> **What this task involves**:
Print each entry again exactly as written, and keep the pictures out.

> **Raw data**:

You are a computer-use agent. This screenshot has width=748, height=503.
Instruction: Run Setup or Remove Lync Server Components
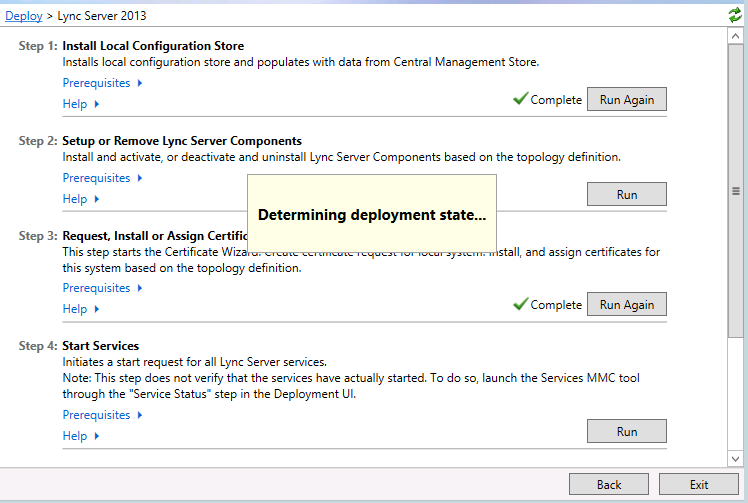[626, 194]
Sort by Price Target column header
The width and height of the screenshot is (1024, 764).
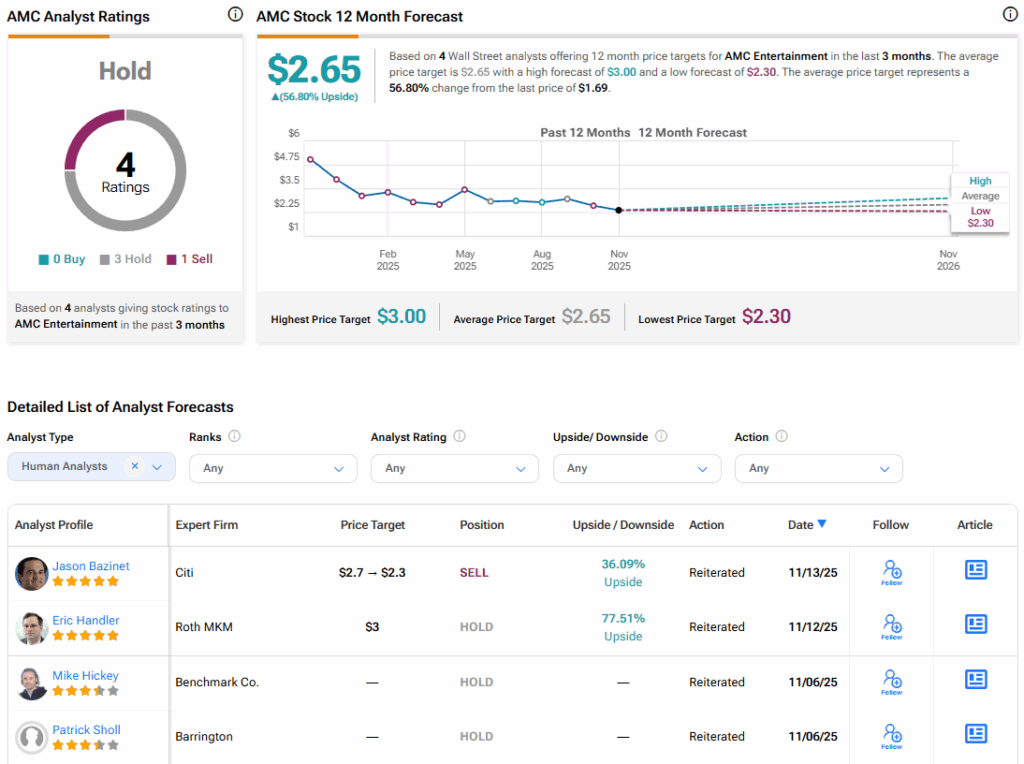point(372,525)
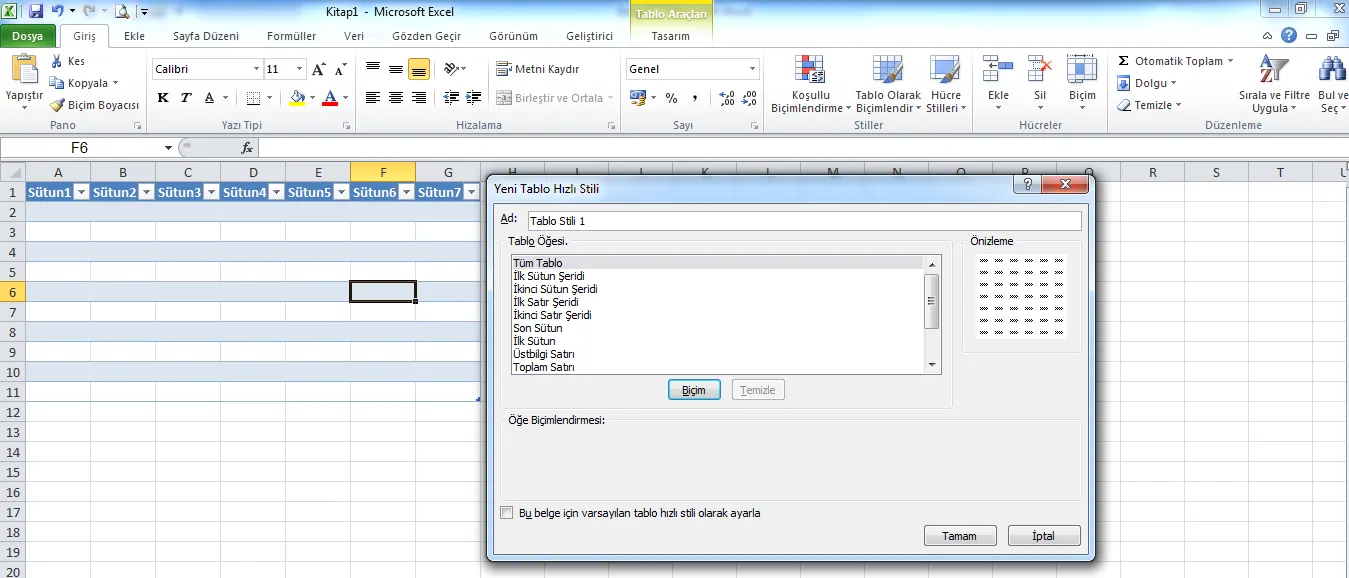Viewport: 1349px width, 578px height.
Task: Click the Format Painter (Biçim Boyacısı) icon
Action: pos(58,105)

> **Reply**:
You are a computer-use agent. This screenshot has width=748, height=503.
Instruction: Run Setup or Remove Lync Server Components
[626, 194]
Sort by Price Target column header
The width and height of the screenshot is (1024, 764).
point(372,525)
Viewport: 1349px width, 578px height.
Task: Click the Format Painter (Biçim Boyacısı) icon
Action: pos(58,105)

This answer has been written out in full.